Ronnie and Lennie, the central characters of Herb Schultz’s first novel, are identical twins fused in the womb who join a world that is unprepared to separate them. Seemingly chained for life in a rural backwater of North Carolina, Ronnie and Lennie unexpectedly break free, but life apart is not all it’s cracked up to be. Serious trouble descends upon our heroes, and they find themselves prisoners of another kind. A case of chronic adjustment disorder compels the twins to drastic action.

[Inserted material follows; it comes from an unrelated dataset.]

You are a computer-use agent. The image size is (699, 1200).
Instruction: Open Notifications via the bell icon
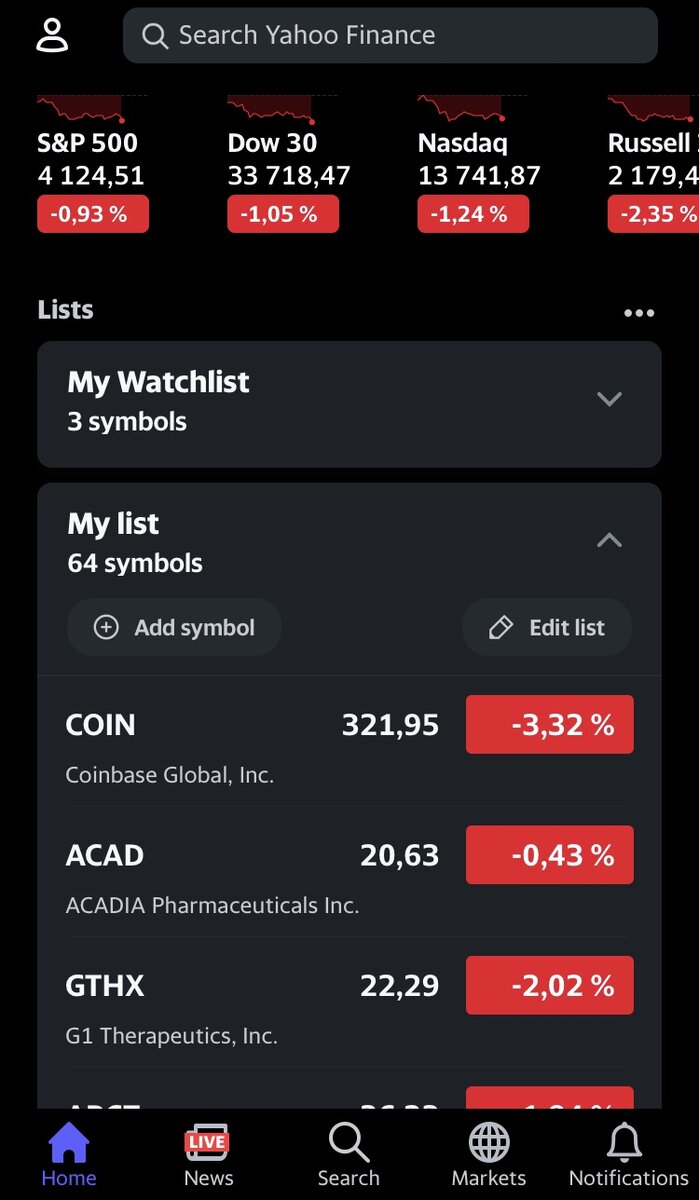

All Gerald Pfalzgraf wanted was to be adored. That, and to possess all of his wife Morcilla’s vast fortune. Was that too much to ask for?
Guided by Machiavelli, his childhood hero, Gerald wields the tools of deception, manipulation and opportunism; he knows that a man who seeks to deceive will always find someone who will allow himself to be deceived.
Architect’s Rendition tells the story of an amoral man who tries to secure the life he always wanted to live by cutting a swath through a cast of misfit characters − the kind who allow themselves to be deceived.

Tracy Shepard an expert in the art of negotiation, highly compensated by parties from all over the world locked in disagreement, burning cash on futile litigation, seeking another way out. Tracy helps the owners of a small pharmaceutical lab resolve a difference between them holding up progress on a breakthrough drug meant to cure an insidious eye disease that afflicts thousands of people, including her father.
Double Blind Test is a brisk story of deceit, connivance, despair, romance and sweet lex talionis.

Sometimes the Sun Does Shine There and Other Stories is a collection of five twisted tales of deceit, despair, decadence, derision and revenge.
The anchor story presents Larry, a stooper who picks up discarded tickets at the Off-Track Betting parlor hoping to find a winner among the detritus. A bizarre turn of events puts Larry in a position to rise up from the OTB floor and recover his dignity. The other stories involve a grocery store robbery that exposes a fiend, a screenwriter on a mission who instead meets a minor character from a major motion picture, a bratty bond trader who tries to mend a fractured relationship with his upstairs neighbor. and two scientists who invent a device that scrambles their futures.
Avarice, deceit, connivance and revenge – such vile human traits - nd the stuff of so many entertaining Hollywood movies. Here are two screenplays that fit the bill.
Logline of the first screenplay: Determined to marry his mistress, a Machiavellian architect enlists three associates in a complex scheme to murder his wife – and each other. Logline of the second: After a professional mediator is conned by identical twin businessmen who sought her help to resolve a dispute, she meets another woman in a suspiciously similar circumstance, and the two team up to take down the con artists.

Culture is represented in many forms: art, music, architecture, books, movies, television, advertising, business, fashion, cuisine, sports, technology. Even politics, and especially death. And all of it deserves scrutiny – justly, of course. This eclectic collection of more than 250 essays justly scrutinizes culture over six years beginning in 2012. Some of it virtuous, lots of it venal.
With its diverse content of bite-sized essays, Culture Justly Scrutinized is the perfect book for the bedside table, or the rack next to the toilet.